Spielerisch-satirisch auch die Ausstattung: auf der Vorderbühne die hässliche Oberflächlichkeit von Los Angeles mit Plastikpalme und Gummi-Schwimminsel, auf der Hauptbühne die neue Axel-Springer-Zentrale als düsteres, von blutsaugenden „Vampir-Journalisten“ bewohntes Schloss, umgeben von Särgen, in der Mitte prangen auf Bannern reißerische Bild-Schlagzeilen. Verstärkt wird diese dystopisch-fantastische Vision Berlins durch den immer wieder vom Schnürboden aus einsetzenden Regen, der die Schauspieler:innen wortwörtlich durchnässt. Wieder einmal gelingt es Christopher Rüping in Zusammenarbeit mit seinem Team (Bühne Peter Baur/Kostüme Lene Schwind), nicht nur starke Metaphern auf der Bühne zu kreieren, sondern im Zusammenspiel mit dem fantastischen Ensemble und einer bisweilen bombastischen Live-Musik (Matze Pröllochs, Inéz) die Faszination des Theaters und das immersive Potenzial einer Live-Aufführung herauszukehren.

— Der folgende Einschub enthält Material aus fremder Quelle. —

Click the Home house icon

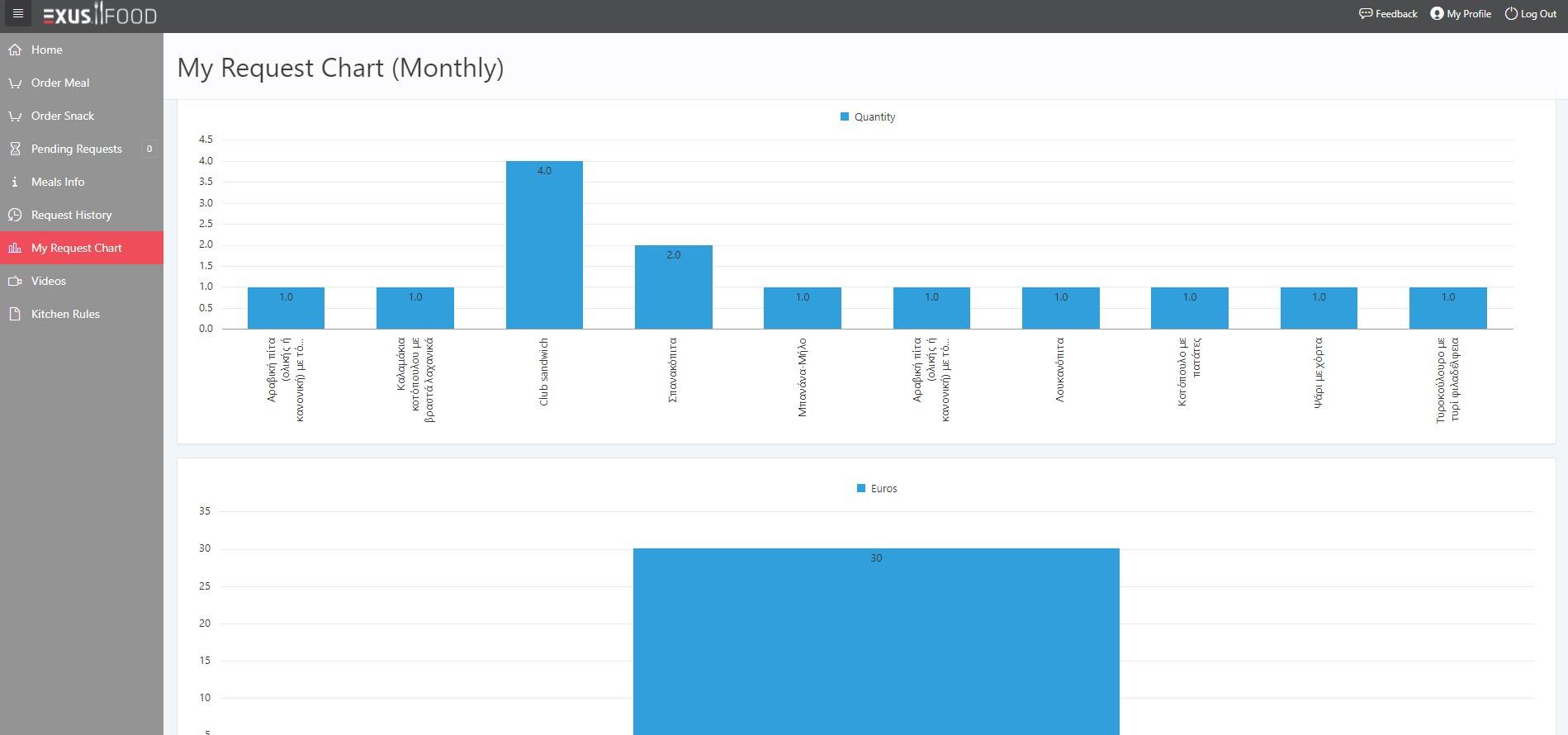click(15, 50)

Genau in diesen Momenten besteht auch die Stärke des Abends: Wenn etwa Nils Kahnwald, Julia Riedler, Cathérine Seifert und Oda Thormeyer musikuntermalt durch den strömenden Regen waten, und sich in steigender Intensität durch rote Schnurmikrofone in einem kollektiven Gewissensmonolog immer weiter anstacheln, bis der Flow plötzlich mit den Worten „Fertig nachgedacht!“ abgebrochen wird. Und überhaupt ist es eine große Freude, diesem Ensemble bei ihrem dreistündigen Balanceakt zwischen Humor und Ernsthaftigkeit zusehen zu dürfen. Nicht zu vergessen Hans Löw, der den haltungslosen Verlagschef gibt, und Maike Knirsch, die mit ihrem DeaExMachina Auftritt als Sophia den Abend und das Aufbäumen gegen den Machtmissbrauch und die sexistische Ausbeutung durch den Chefredakteur ins Rollen bringt.

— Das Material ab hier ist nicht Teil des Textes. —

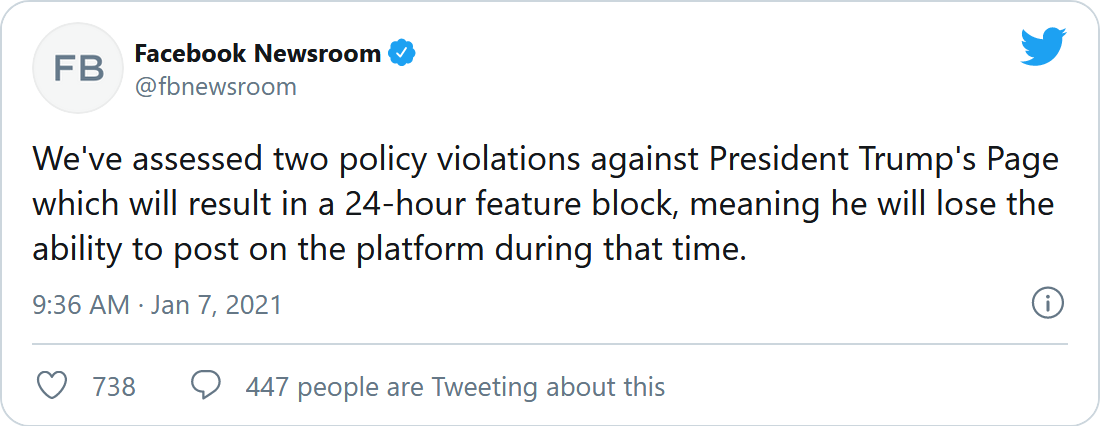
Task: Open the tweet timestamp 9:36 AM
Action: [x=81, y=305]
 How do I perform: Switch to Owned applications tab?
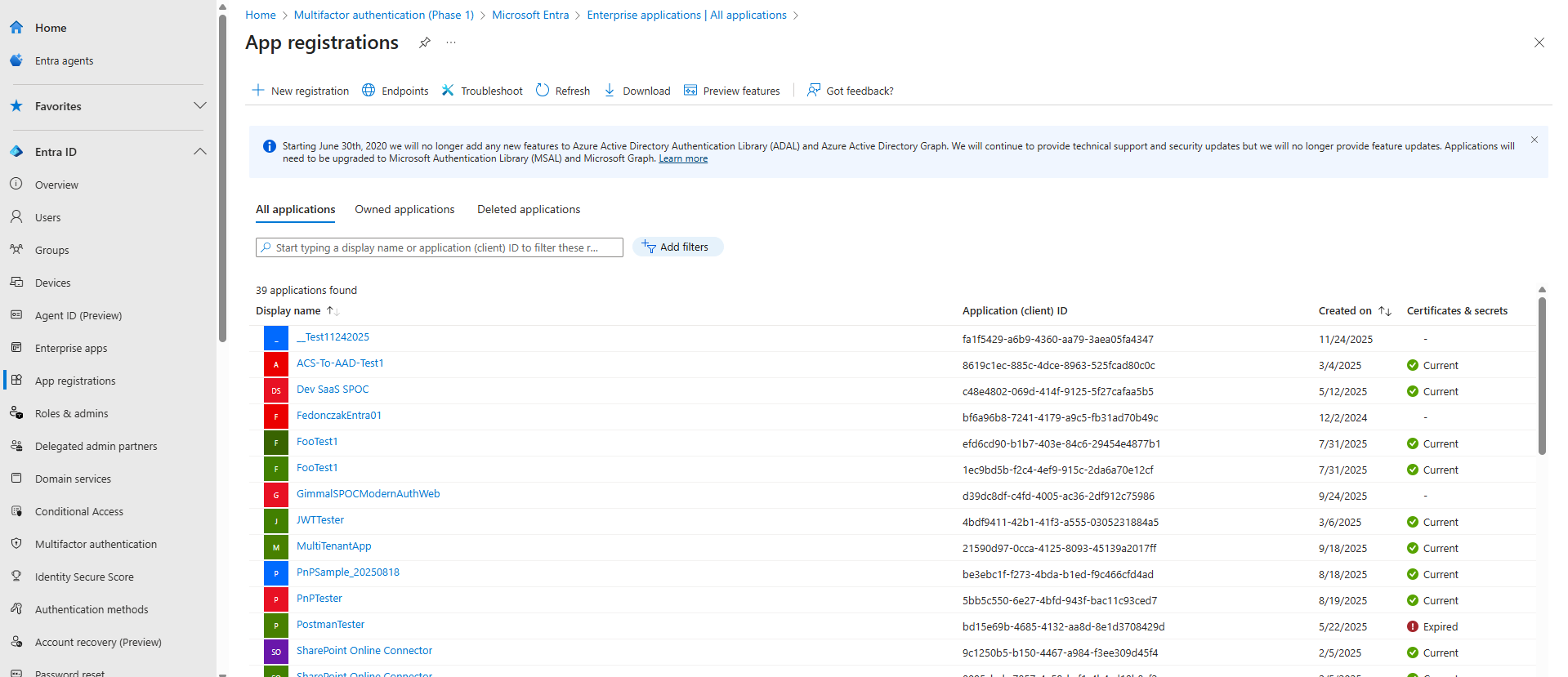(404, 210)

Und so könnte Rüpings handwerklich einwandfreie Inszenierung ein berauschender Abend sein, wären da nicht gewisse inhaltliche Probleme mit der Romanvorlage und größere strukturelle Fragen, die sich an das Theater stellen. Wenn doch augenscheinlich Machtmissbrauch und die #MeToo-Bewegung thematisiert werden sollen, warum geht es dann hauptsächlich um verletzte Männerwürde, eine zerbrochene Männerfreundschaft, das „Heldentum“ eines Mannes, der sich für die Belange der Frauen einsetzt, sowie seine inneren Konflikte? Warum sind es die Männer, die agieren, während die oberflächlich gezeichneten Frauenfiguren hauptsächlich ohnmächtig reagieren? Warum wird nicht selbstkritischer mit dem Autor/Protagonisten umgegangen, sondern seine Rolle als Mitarbeiter des Verlags über zehn Jahre und seine enge Freundschaft zum Verlagschef ungebrochen, beinahe ehrfürchtig, nacherzählt? Und die vielleicht wichtigste Frage: Wenn es um von Männern dominierte Machtstrukturen geht, warum werden dann alle inhaltlich maßgebenden Positionen (Autor, Regie, Dramaturgie) nur mit Männern besetzt? Wo bleibt die Perspektive der Frauen?

So kristallisiert sich letztlich der Eindruck heraus, dass „Noch wach?“ vor allem herausarbeitet, wie Männer durch bestehende Machtstrukturen selbst noch von feministischen Bewegungen profitieren, denn auch am Ende dieses Textes ist es leider beinahe ausschließlich um die Männer gegangen. Und da ist auch der wutentbrannte Abriss des Bühnenbildes am Ende, nachdem der Rauswurf des Chefredakteurs gescheitert ist, einfach zu brav. Man wartet auf einen tieferen Fall.